Affiliate operators who build something that will last, rather than go for the quick buck, will do much better in the industry. “At EasyOdds, we believe that these are our users, they’re our players, and that it’s our relationship with them over a number of years that gives us a reason to exist,” da Silva explained. “So we want to have relationships where we share revenue with operators, where we both win together rather than opportunistic, short term arrangements which some of the affiliates do. So, it’s really about offering them a long term proposition, that they can keep coming back to and they find is actually helping them in their enjoyment of sports betting.”
Offering the content that customers are looking for isn’t easy though. It takes a mountain of effort. “We do have a great core team, but it’s only a handful,” he said. “We’re like three or four people but we outsource a huge amount to some trusted content contributors that really understand how to write the type of content that we like to put in front of our users, that understand how to optimize that content for search, which is super important, and who really make life easier for us.”
If you’re looking to start your own affiliate operation, starting at that scale might be prohibitive, so focus on what you can do best. “It’s a very expensive business to get into, and the content obligations are huge,” he noted. “The best way to start really, for a new business, would be to pick a vertical. Pick a kind of tiny segment and do that really well, and grow from that to other segments and just keep adding propositions and adding the size of your user base.”

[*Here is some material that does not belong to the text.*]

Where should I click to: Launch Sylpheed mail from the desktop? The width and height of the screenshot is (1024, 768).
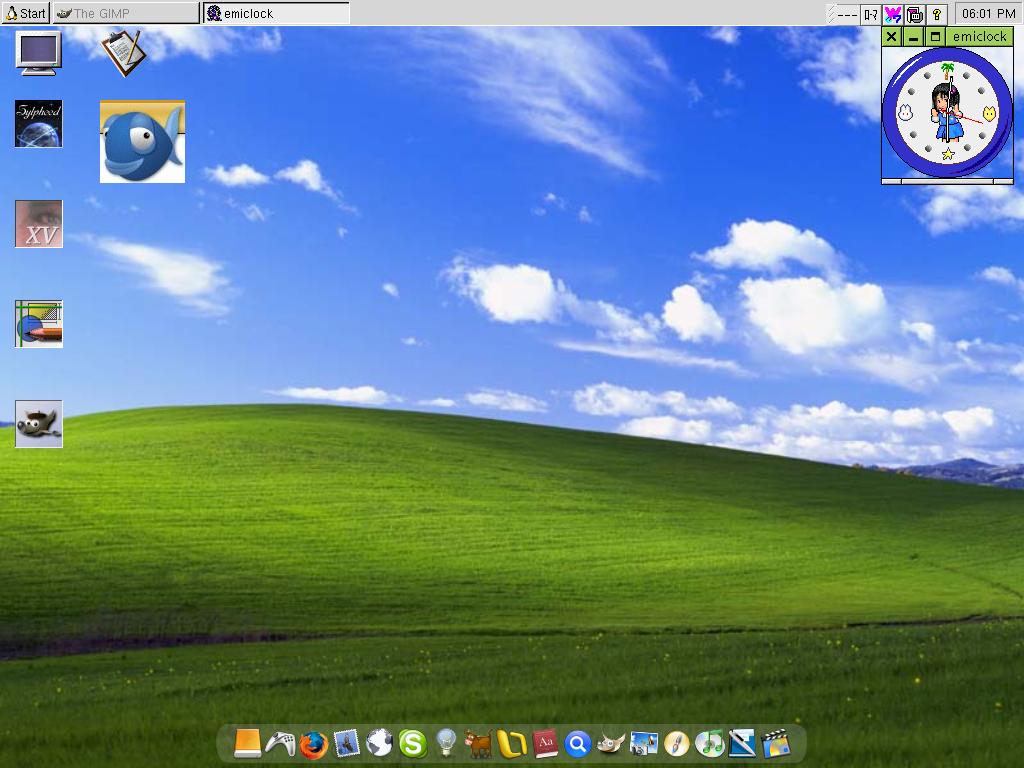point(39,124)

At the end of the day though, the best way to retain customers and grow the business long term is to continually focus on what you’re offering them, and not what revenues they’re bringing back to you. “From our point of view, if we’re offering those users, we’re going to track the users, we’re going to give them something valuable,” da Silva said. “If you can fixate on what that proposition is, users will come and they will engage, and then you will be able to monetize those users through affiliate relationships. If you think of them as your users, and about the value proposition first, and then secondly the monetization, then I think you’re into the right zone really.”